Rock solid beauty there! Chuck

Reactions: Thank You! 1


----------



## trc65 (Jul 12, 2022)

Pretty!

Reactions: Like 1 | Agree 1


----------



## William Tanner (Jul 12, 2022)

An inspirational piece.

Reactions: Thank You! 1


----------



## Eric Rorabaugh (Jul 12, 2022)

Sweet

Reactions: Like 1


----------



## JerseyHighlander (Jul 12, 2022)

very nice piece.

Reactions: Thank You! 1


----------



## Wildthings (Jul 13, 2022)

Gorgeous!

Reactions: Like 1


----------



## woodtickgreg (Jul 13, 2022)

Man the wood speaks for itself!

Reactions: Like 1


----------



## T. Ben (Jul 13, 2022)

Wow,that is beautiful!!!

Reactions: Thank You! 1


----------



## 2feathers Creative Making (Jul 13, 2022)

That wouldn't look too bad on my shelf...


----------



## stephen45710 (Jul 13, 2022)

Very nice piece!

Reactions: Thank You! 1


----------



## Albert Kiebert (Jul 13, 2022)

2feathers Creative Making said:


> That wouldn't look too bad on my shelf...
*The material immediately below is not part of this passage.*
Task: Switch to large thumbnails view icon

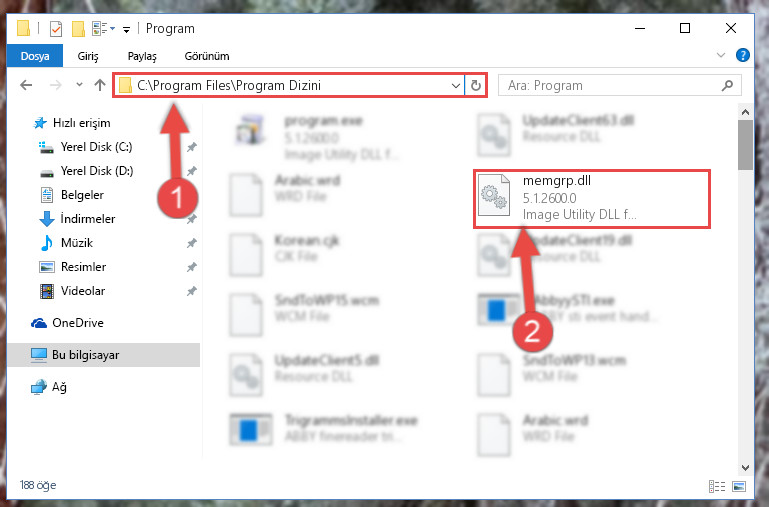Action: pyautogui.click(x=739, y=486)
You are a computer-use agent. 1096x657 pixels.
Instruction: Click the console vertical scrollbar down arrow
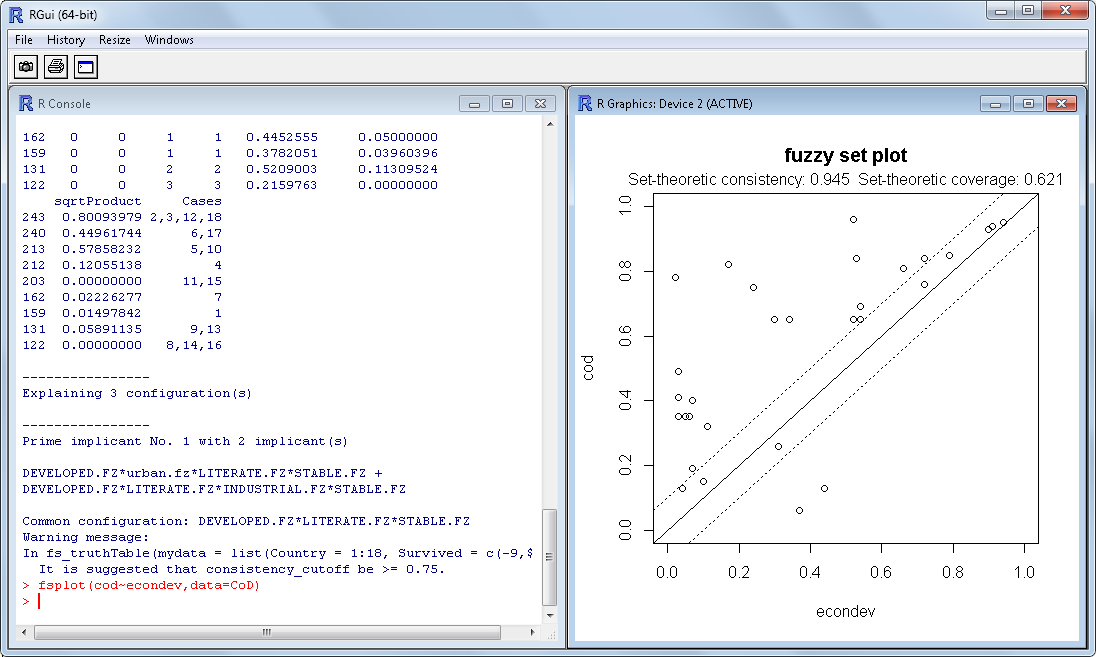[x=549, y=615]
I’m sure it would pale in comparison to the other things on your shelf


----------



## Mike Hill (Jul 13, 2022)

Very nice piece Albert!


----------



## Albert Kiebert (Jul 13, 2022)

Mike Hill said:


> Very nice piece Albert!


Thank you Mr. Mike


----------



## phinds (Jul 13, 2022)

Great use of a great piece of wood. Is the color really that orange? I've certainly seen tints of orange in walnut but nothing that strongly orange.


----------



## Albert Kiebert (Jul 13, 2022)

phinds said:


> Great use of a great piece of wood. Is the color really that orange? I've certainly seen tints of orange in walnut but nothing that strongly orange.


Great question!
Orangish color is from incandescent shop light pointed at piece. Here is photo with just overhead led shop lights… Still on lathe, easier for me to apply finish and make corrections on lathe rather than off lathe.
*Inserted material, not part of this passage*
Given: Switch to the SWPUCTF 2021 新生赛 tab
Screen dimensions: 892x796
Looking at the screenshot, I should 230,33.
Reactions: Like 2 | EyeCandy! 1


----------



## 2feathers Creative Making (Jul 13, 2022)

Albert Kiebert said:


> I’m sure it would pale in comparison to the other things on your shelf


It might fall down in amongst those other things and not be found for a while... I am a beginner when it comes to turning. I mostly turn spindle and between centers till I can talk myself into ponying up for a chuck to start messing with bowls and hollow forms.

Reactions: Like 1


----------



## phinds (Jul 13, 2022)

Albert Kiebert said:


> Great question!
> Orangish color is from incandescent shop light pointed at piece. Here is photo with just overhead led shop lights… Still on lathe, easier for me to apply finish and make corrections on lathe rather than off lathe.


MUCH More like what I would expect. Thanks.


----------



## Albert Kiebert (Jul 13, 2022)

phinds said:


> MUCH More like what I would expect. Thanks.


Of course it could have been orange if I bothered to color it up ……


----------



## phinds (Jul 13, 2022)

Albert Kiebert said:


> Of course it could have been orange if I bothered to color it up ……


RIght. Slather it in cherry stain, but if you DO that to that beautiful piece of walnut, I will hunt you down and hurt you.

Reactions: Funny 5


----------



## phinds (Jul 13, 2022)

Albert, just for grins I did a trivial color correction on your original image and got this. A hair too much purple but I just spent a couple of seconds on it.

Reactions: Like 1


----------



## Albert Kiebert (Jul 13, 2022)

phinds said:


> Albert, just for grins I did a trivial color correction on your original image and got this. A hair too much purple but I just spent a couple of seconds on it.
> View attachment 229066


Paul, It looks exactly like the one I took with my iPhone under LED lighting and NO touch ups. I would hate to work in my shop with all that blue I C N your photo :}


----------



## phinds (Jul 13, 2022)

Albert Kiebert said:


> Paul, It looks exactly like the one I took with my iPhone under LED lighting and NO touch ups. I would hate to work in my shop with all that blue I C N your photo :}


Yeah, fixing the color on one part of an image can really screw up other parts. My focus is always on the wood, not the surroundings.


----------